The flow is simple in experience but complex under the hood. Private changes create new encrypted notes and nullifiers that are later recognized by the network, proving that the transaction followed the rules. Public changes update shared state, so applications stay composable with the rest of Ethereum. Through this layered execution, Aztec gives users control of what they reveal while developers keep the functionality and network effects that make Ethereum powerful. Privacy becomes part of the architecture - not a trade-off.

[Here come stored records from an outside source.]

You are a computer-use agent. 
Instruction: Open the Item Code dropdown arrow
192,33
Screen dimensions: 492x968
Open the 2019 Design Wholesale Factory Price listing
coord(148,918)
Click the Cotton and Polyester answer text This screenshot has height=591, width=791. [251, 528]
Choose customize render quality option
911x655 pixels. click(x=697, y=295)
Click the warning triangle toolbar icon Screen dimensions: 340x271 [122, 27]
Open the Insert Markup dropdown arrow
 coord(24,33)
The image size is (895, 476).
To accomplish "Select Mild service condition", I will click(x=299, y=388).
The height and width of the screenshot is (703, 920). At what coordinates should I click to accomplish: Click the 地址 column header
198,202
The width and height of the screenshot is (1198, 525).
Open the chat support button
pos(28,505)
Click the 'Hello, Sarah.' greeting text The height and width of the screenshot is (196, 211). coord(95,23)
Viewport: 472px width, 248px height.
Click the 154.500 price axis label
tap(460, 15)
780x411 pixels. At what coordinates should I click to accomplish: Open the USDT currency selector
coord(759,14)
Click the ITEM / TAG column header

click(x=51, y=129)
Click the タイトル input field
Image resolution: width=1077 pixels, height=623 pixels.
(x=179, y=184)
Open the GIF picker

Developer Experience: Privacy without Isolation

A major challenge for early privacy chains was isolation. Building for them meant:

• Different programming models
• Separate liquidity
• Less composability
• Small or immature developer communities

Aztec avoids this fragmentation. Its smart contract language Noir allows builders to reuse Ethereum-style patterns while adding privacy controls where needed.

Developers can:

• Mix public and private functions inside a single contract
• Allow contracts to interact through both states
• Enable familiar asset models and DeFi patterns

Privacy becomes a feature of existing Ethereum-style development, not a replacement for it.

Interoperability with Ethereum

Aztec doesn't try to steal users or liquidity from L1 or other Layer 2 chains. Instead, the architecture is designed so value stays in established ecosystems.

Users can:

• Earn yield on Arbitrum
• Trade on DeFi pools on mainnet
• Participate in governance on Base                                                                     

...while interaction flows through Aztec to shield identities and strategies. Composability remains intact. Privacy becomes optional. Ethereum remains the settlement layer.

Why Aztec's Model Matters

A privacy-capable Ethereum unlocks practical adoption in ways that transparent chains alone cannot. Individuals gain meaningful protection against behavioral tracking. Institutions gain an environment for compliance-alignable private operations.

Potential beneficiaries include:

1. Funds executing trading strategies
2. Enterprises running payroll and settlement flows
3. DAOs protecting sensitive votes
4. Apps that require personal data - without revealing it
5. Users wanting to separate financial activity from identity

The future isn't a choice between private or public systems. It's a world where both can operate together. Aztec is one of the first architectures built specifically to make that possible.

Challenges Ahead

Programmable privacy isn't simple. There are real hurdles:

• Zero-knowledge proving remains computationally demanding
• Developer onboarding requires learning new mental models
• Regulators still debate how privacy tech fits into policy
• Security assumptions must withstand years of scrutiny

These challenges are not unique to Aztec. But solving them in a way that preserves trust while protecting user autonomy is critical to the evolution of public blockchains. Adoption will depend on delivering privacy that is:

• Easy to use
• Practical at scale
• Legally compatible
• Secure under open verification

Progress continues, but this is still early infrastructure.

Looking Forward

Aztec is building toward an Ethereum where private and public systems work seamlessly inside one network. Transparent security remains where it's needed. Personal data stays personal. Applications retain composability and liquidity access. This is not privacy as a separate chain. It is privacy woven into Ethereum's design. The blended state model - private UTXO with public account-based logic - is the foundation. Notes, nullifiers, client-side execution, and selective visibility all combine to make privacy a programmable primitive.

The goal is simple: Users shouldn't have to choose between confidentiality and participation in the Ethereum economy. If Aztec succeeds, the next phase of Web3 innovation will feel a lot more natural - and a lot more private.